THE DIXIE CHICKS, you may have heard, have decided that they are no longer a country music band. Member Martie Maguire told the German magazine Der Spiegel, "We don't feel part of the country scene any longer, it can't be our home any more.. . . . So we now consider ourselves part of the big Rock 'n' Roll family."

Forget for a moment that this is like Ian McKellen announcing he's no longer a classically trained actor and that he now considers himself part of the Hollywood action-hero fraternity.

There are three possible explanations for this latest fit of Dixie Pique. None of them are particularly flattering.

The first, and kindest, is that they're simply sore losers. In the Spiegel interview Maguire says, "We had in the United States this year the most successful tour in country music, the best selling album, as well. The song 'Travelin' Soldier' was at the top of the Billboard charts. Nevertheless, for the next country music awards, we were only nominated (for the CMAs) in two categories. We did not receive any
awards (at ACMs) and during the ceremony, we were booed. That says everything."
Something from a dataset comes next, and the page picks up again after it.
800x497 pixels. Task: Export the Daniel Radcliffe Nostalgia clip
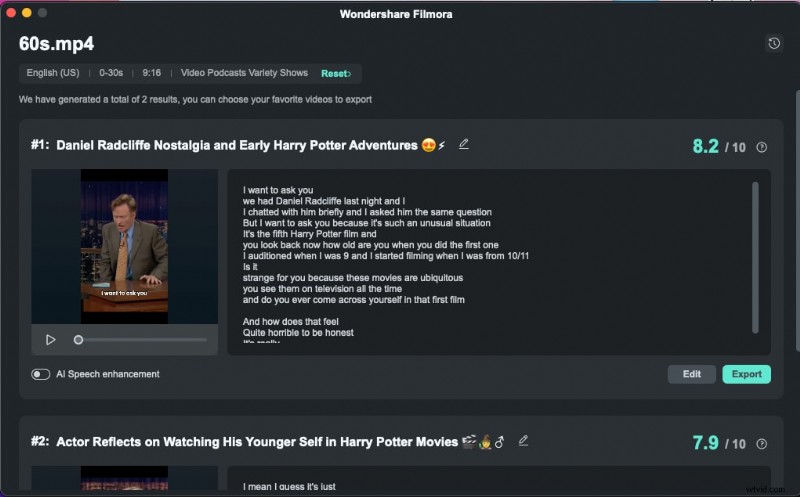coord(746,374)
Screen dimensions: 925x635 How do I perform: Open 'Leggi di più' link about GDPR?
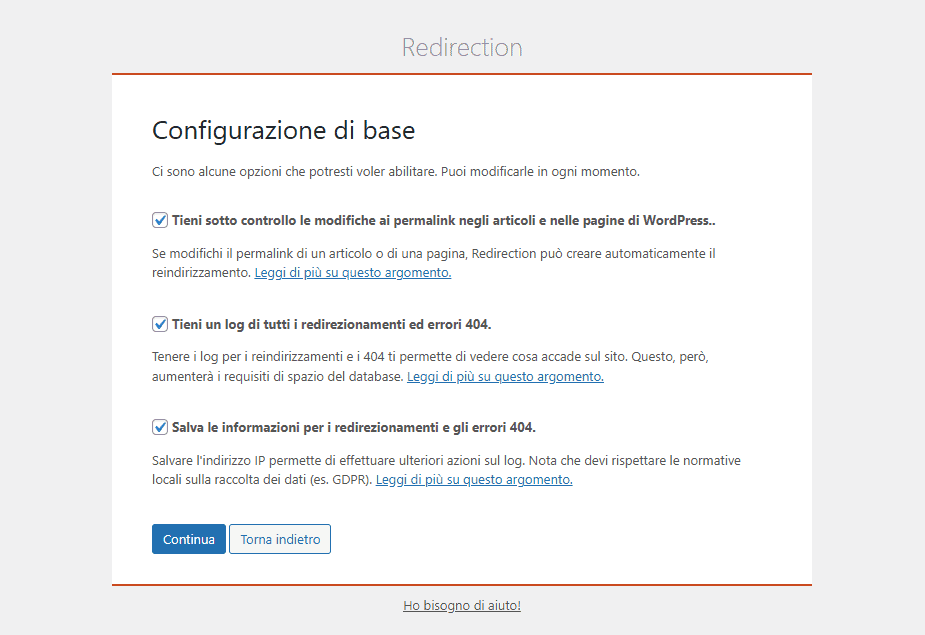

The second is that this is the endgame in a calculated marketing shift. After complaining about George W. Bush last March, the Dixie Chicks lost a sizable chunk--though by no means all--of their audience; many country radio stations took them off their play lists. Alan Sledge of Clear Channel called the blowup "a classic example of maybe the Dixie Chicks not knowing their constituency." In Entertainment Weekly, Chris Willman speculated that "They may need all the rockers they can get. The simple truth is that the Chicks' careers as country-radio hitmakers may be over." And in an interview with Willman, the band foreshadowed the shift, saying that from now on they "probably won't be showing up" at country awards shows.

THE THIRD EXPLANATION is that the Dixie Chicks have decided they don't like the people who buy their records. A scan of their press clippings suggests that when they blame the country music "industry" for driving them out of the format, they really mean country music "listeners." After all, radio stations have quietly worked their singles back into the rotation and while Maguire complains that the group hasn't received enough support from other country artists, Merle Haggard, Vince Gill, and Faith Hill have stood up for them.

But while the reaction of fans attending their shows has been positive, country music fans outside of that self-selected group have been less enthusiastic. At the Country Music Awards last spring they were booed and their mailbags were so stuffed with negative responses that the trio decided to appear defiantly naked on the cover of Entertainment Weekly to strike back at these critics. (It may not have helped that this aggressive PR assault was conducted while American troops were still formally engaged in hostilities in Iraq; or that lead singer Natalie Maines said in the article, "I hope people don't look at [this cover] and go, 'Oh, isn't that nice. They're trying to get more attention.'")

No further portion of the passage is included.